News & Analysis
Hewlett-Packard gets introspective
Stan Runyon
1/25/1999 1:51 PM EST
According to Plato, "The life which is unexamined is not worth living." Hewlett-Packard Co. seems to believe that, too.
More accurately, HP is finding it difficult to live with a puny 4 percent revenue growth after spending much of its corporate life growing by leaps and bounds. Late last year, after the company's fourth-quarter report showed the emaciated revenue rise, chief executive officer Lew Platt disclosed he had imported consultants to look over HP to suggest ways to stimulate a regrowth.
That move gave new impetus to the divestment rumors flying about earlier in the year. Those apparently began when Platt, in a newspaper interview, voiced for the first time the unthinkable: that no part of the company was sacrosanct, that the very foundation upon which HP rose and grew-the test-and-measurement business-was not insured against sale or spin-off in some fashion.
Indeed, The Wall Street Journal reported on Nov. 23, "Many industry analysts and HP insiders believe that one result of this review will be a shedding of some smaller business operations, such as its testing and medical-equipment units."
It remains to be seen how HP's culture, organization, product lines and marketing strategies will hold up under a magnifying glass. Though consultants have been called in, the handle of the glass really is held by Wall Street, which tolerates nothing that it believes holds back a stock and certainly has no room for sentiment.
Executives, engineers and marketers who grew up with the "HP Way"-those with any attachment to the company's roots, its founders or to the T&M business-may be swept away by the rising tide of the Dow Jones or S&P 500, or whatever stock index rules at the moment.
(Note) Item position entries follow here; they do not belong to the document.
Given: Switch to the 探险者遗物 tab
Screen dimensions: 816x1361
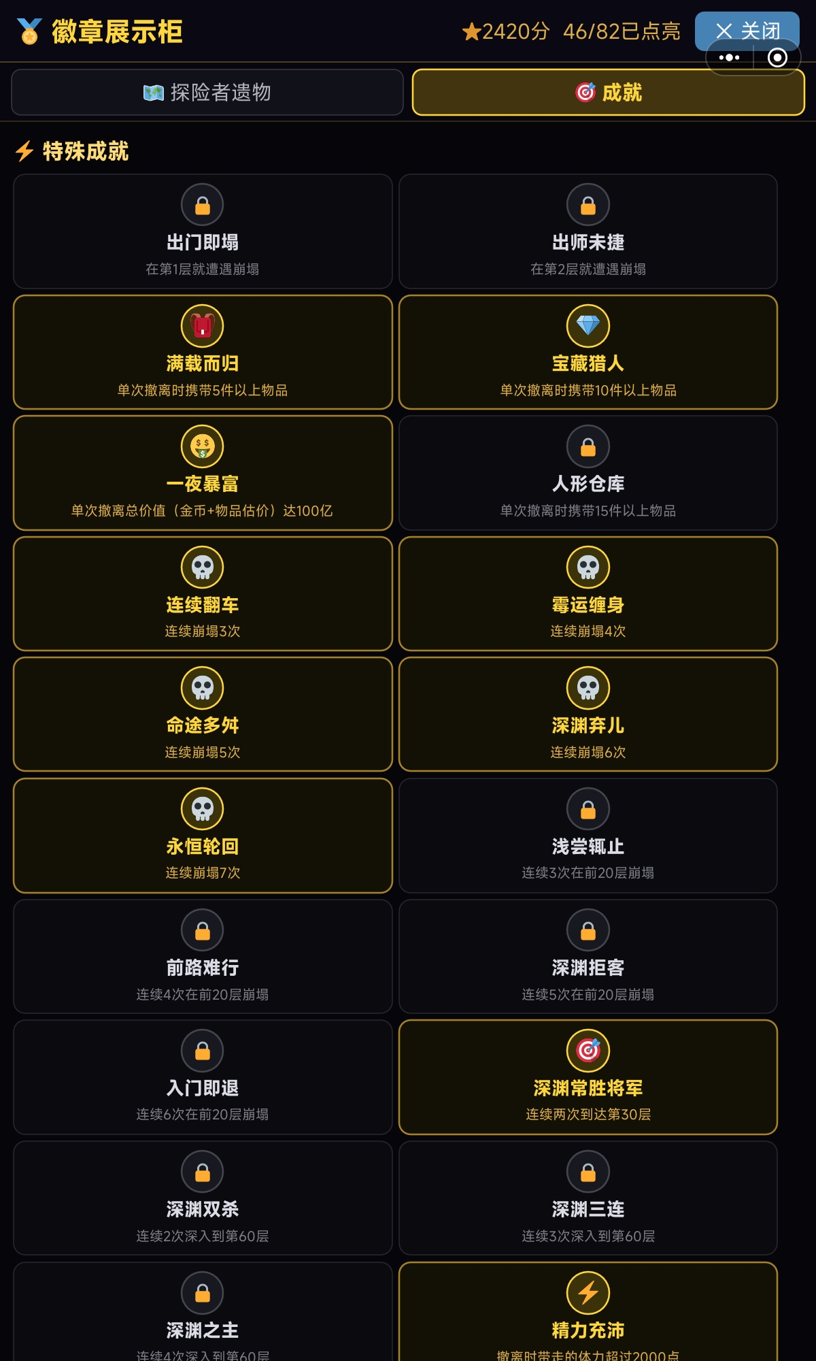Looking at the screenshot, I should point(207,93).
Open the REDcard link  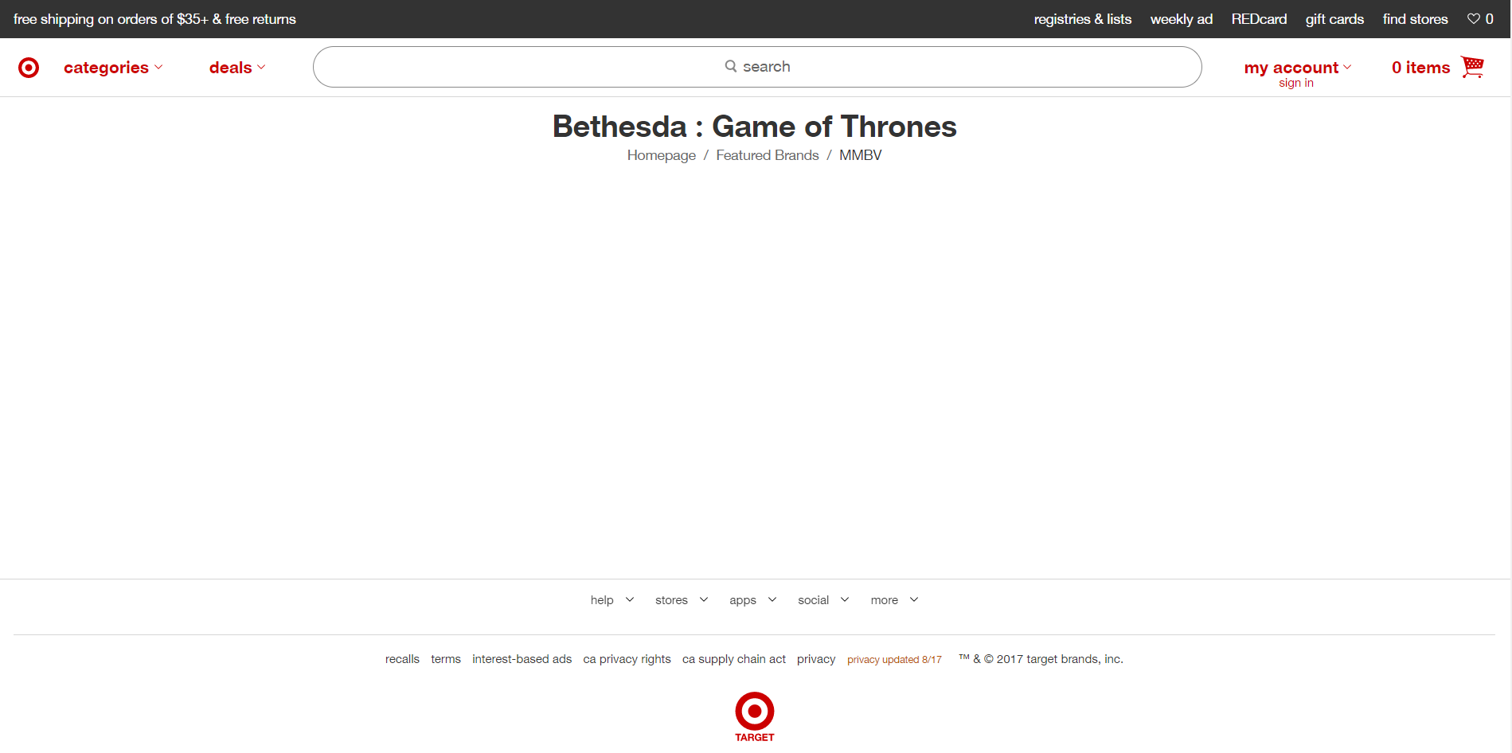click(1258, 19)
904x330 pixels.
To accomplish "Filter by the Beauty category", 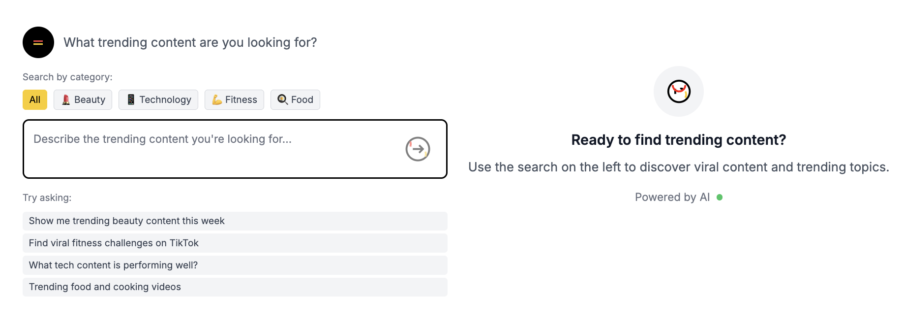I will [83, 99].
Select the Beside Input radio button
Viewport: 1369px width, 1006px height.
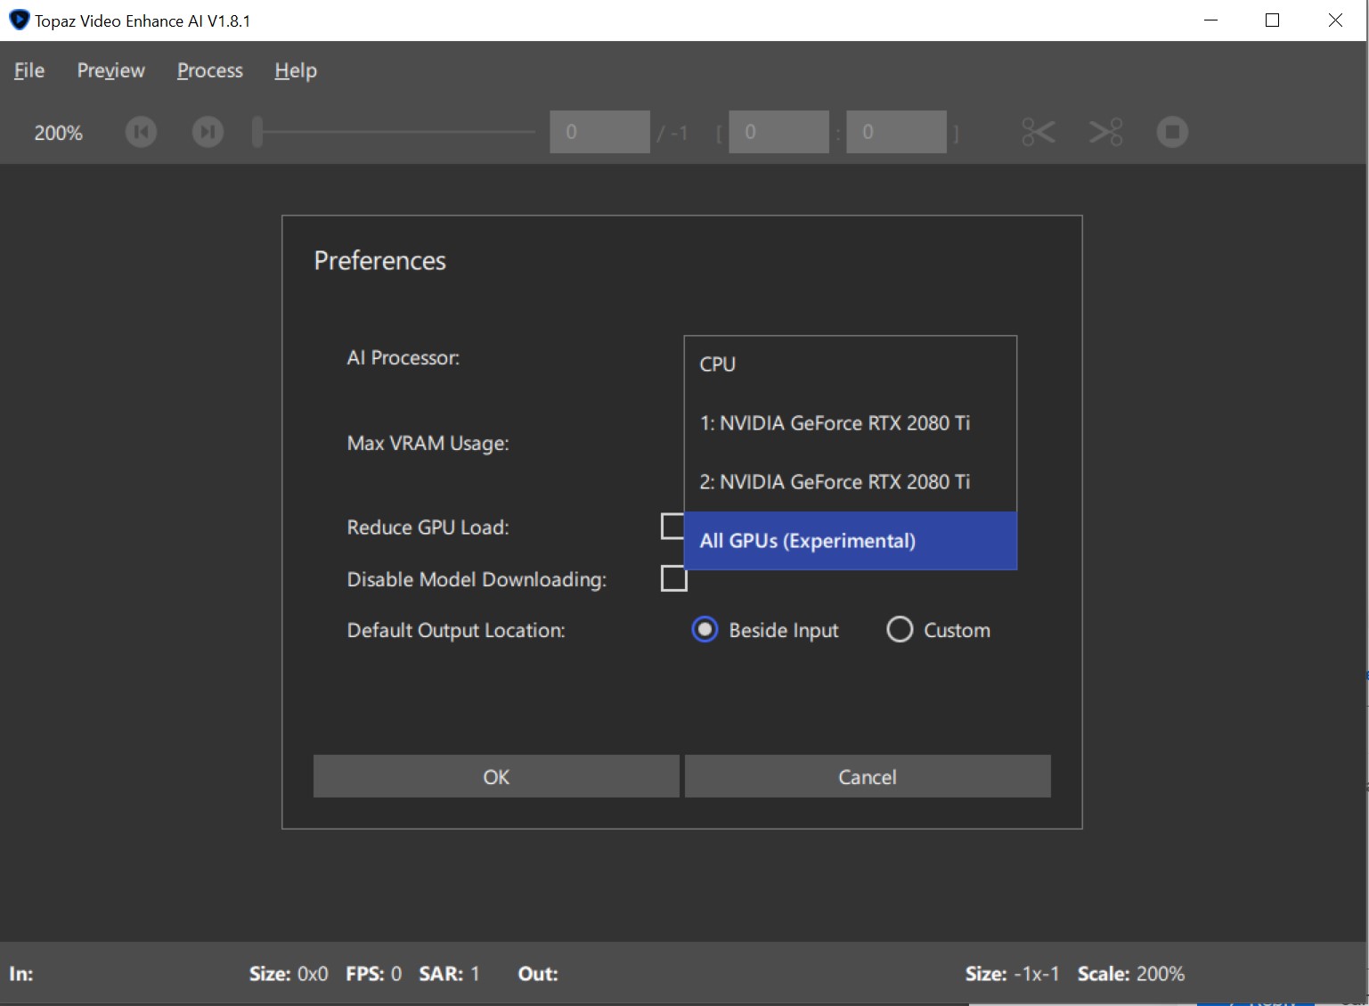coord(705,630)
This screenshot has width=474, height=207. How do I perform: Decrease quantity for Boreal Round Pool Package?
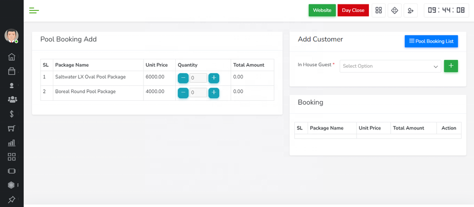pyautogui.click(x=183, y=93)
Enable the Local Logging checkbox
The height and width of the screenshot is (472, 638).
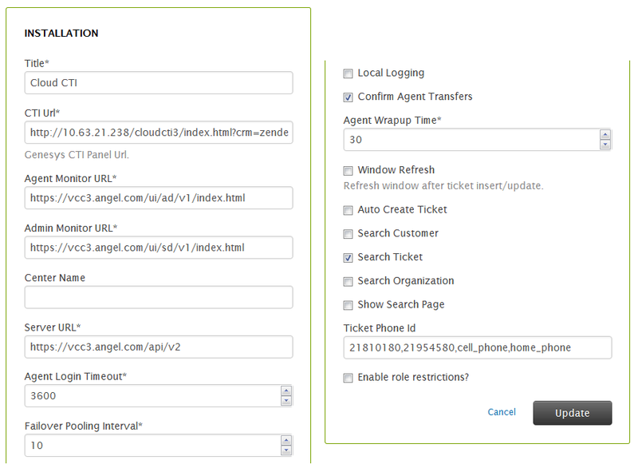point(348,73)
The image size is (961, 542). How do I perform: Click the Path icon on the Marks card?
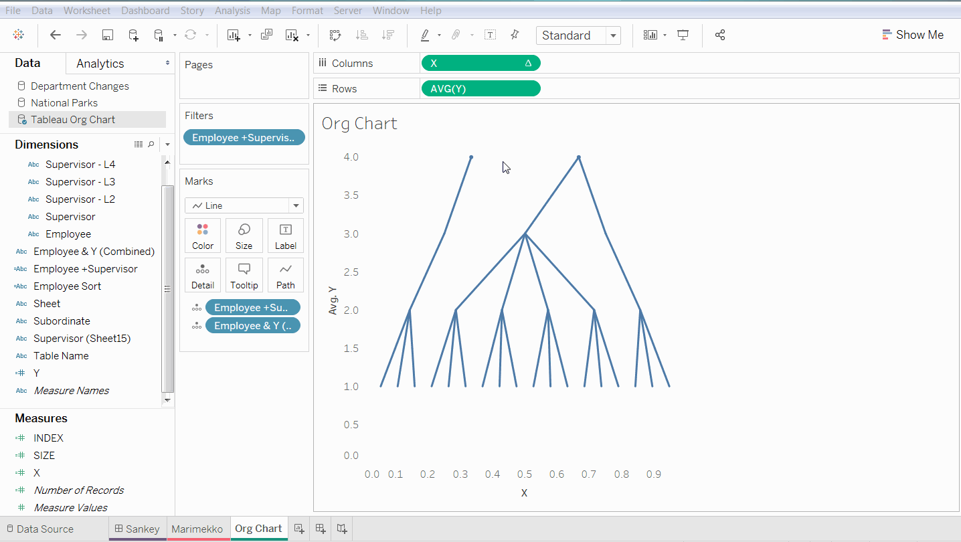click(x=286, y=274)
Just the other day, one of HP's most widely watched, fastest-growing business segments-color printers- took an initial hit of sorts. HP said it would enter the low-cost inkjet-printer market, selling color units below $100, by forming a subsidiary called Apollo Consumer Products Inc. The operation ultimately will encompass low-cost PCs, scanners, digital cameras and other consumer gadgets.
Until now, HP-which dominates inkjets-has cautiously sidestepped the low end, where brutal competition has caused profits to crash and forced many companies to exit a business they may once have dominated.
Of course, except for certain items, such as handheld digital multimeters, that kind of price bombing is not common in the test industry. The problem there is the markets, which, except for communications and a few others, have not been growing at the rates that stock pushers would like.
At one point not too long ago, HP's test-and-measurement business contributed more to HP's overall profitability than some of the computer operations. Through hard work and perseverance, HP's automated test operations, for one, have gained share in areas dominated by overseas or other vendors. It would be a shame to see such effort go to waste because of an unfeeling reorganization.
Stan Runyon is Technical Editor, Test, for EE Times.